Each line from the one containing "Where should I click to: Open the Compare" through the end of the data is to be written out exactly, and nothing more.

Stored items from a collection
.....
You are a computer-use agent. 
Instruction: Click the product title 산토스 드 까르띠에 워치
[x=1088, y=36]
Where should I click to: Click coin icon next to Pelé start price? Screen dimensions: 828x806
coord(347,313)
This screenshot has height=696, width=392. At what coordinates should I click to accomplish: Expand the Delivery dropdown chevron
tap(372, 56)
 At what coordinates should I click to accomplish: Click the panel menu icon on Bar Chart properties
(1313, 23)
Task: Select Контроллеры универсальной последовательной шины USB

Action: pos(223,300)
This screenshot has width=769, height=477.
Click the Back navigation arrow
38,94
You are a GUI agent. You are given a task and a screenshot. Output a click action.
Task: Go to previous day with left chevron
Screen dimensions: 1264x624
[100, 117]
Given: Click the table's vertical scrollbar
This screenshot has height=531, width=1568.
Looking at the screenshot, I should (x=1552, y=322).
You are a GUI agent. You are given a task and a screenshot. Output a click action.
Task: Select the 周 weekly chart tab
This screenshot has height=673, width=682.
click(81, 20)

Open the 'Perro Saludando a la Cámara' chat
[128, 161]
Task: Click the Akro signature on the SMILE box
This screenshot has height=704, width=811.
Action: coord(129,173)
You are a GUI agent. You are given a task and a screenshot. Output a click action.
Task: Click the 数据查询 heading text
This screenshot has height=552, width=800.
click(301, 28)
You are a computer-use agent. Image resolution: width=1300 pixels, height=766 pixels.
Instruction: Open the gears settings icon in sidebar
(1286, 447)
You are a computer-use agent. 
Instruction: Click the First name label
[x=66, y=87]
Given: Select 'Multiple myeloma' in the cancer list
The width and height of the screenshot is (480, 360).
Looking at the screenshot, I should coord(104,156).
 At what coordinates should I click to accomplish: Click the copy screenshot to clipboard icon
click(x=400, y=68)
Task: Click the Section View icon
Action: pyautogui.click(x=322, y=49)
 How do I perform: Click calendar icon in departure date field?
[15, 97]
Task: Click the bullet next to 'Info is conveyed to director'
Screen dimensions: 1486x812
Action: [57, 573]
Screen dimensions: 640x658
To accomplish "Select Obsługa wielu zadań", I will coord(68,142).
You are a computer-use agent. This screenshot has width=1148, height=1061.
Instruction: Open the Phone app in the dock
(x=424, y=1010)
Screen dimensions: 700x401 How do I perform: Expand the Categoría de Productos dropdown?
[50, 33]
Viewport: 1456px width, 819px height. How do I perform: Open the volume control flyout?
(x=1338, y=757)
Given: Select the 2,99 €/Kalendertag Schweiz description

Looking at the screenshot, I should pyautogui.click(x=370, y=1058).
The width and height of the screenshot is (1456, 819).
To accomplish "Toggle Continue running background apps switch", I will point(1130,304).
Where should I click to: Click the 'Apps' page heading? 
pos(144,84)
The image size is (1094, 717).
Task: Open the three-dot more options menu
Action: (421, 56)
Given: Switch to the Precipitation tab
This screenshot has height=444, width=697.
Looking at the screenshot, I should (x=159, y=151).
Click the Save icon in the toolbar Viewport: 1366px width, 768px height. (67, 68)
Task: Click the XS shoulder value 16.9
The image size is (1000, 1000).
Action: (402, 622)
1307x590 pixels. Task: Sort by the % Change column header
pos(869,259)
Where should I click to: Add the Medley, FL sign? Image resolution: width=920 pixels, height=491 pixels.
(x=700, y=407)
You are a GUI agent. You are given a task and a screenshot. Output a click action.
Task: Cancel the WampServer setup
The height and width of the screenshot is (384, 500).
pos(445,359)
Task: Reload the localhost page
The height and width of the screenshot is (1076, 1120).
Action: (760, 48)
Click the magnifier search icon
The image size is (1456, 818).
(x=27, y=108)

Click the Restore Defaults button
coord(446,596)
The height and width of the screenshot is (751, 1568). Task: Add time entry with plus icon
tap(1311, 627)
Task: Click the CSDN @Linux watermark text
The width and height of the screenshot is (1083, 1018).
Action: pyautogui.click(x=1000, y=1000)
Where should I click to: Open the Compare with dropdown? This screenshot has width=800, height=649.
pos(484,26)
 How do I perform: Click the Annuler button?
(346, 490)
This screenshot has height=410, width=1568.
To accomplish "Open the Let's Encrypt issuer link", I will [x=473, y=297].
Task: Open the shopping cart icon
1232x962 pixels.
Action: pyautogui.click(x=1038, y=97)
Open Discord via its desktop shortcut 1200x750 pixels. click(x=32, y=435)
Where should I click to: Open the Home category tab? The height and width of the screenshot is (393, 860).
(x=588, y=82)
.....
Problem solution
Where should I click to: Open the Compare with dropdown? This screenshot has width=800, height=649.
pos(484,26)
 How do I perform: Click the Annuler button?
(346, 490)
This screenshot has height=410, width=1568.
To accomplish "Open the Let's Encrypt issuer link", I will [x=473, y=297].
Task: Open the shopping cart icon
1232x962 pixels.
Action: pyautogui.click(x=1038, y=97)
Open Discord via its desktop shortcut 1200x750 pixels. click(x=32, y=435)
Where should I click to: Open the Home category tab? The height and width of the screenshot is (393, 860).
(x=588, y=82)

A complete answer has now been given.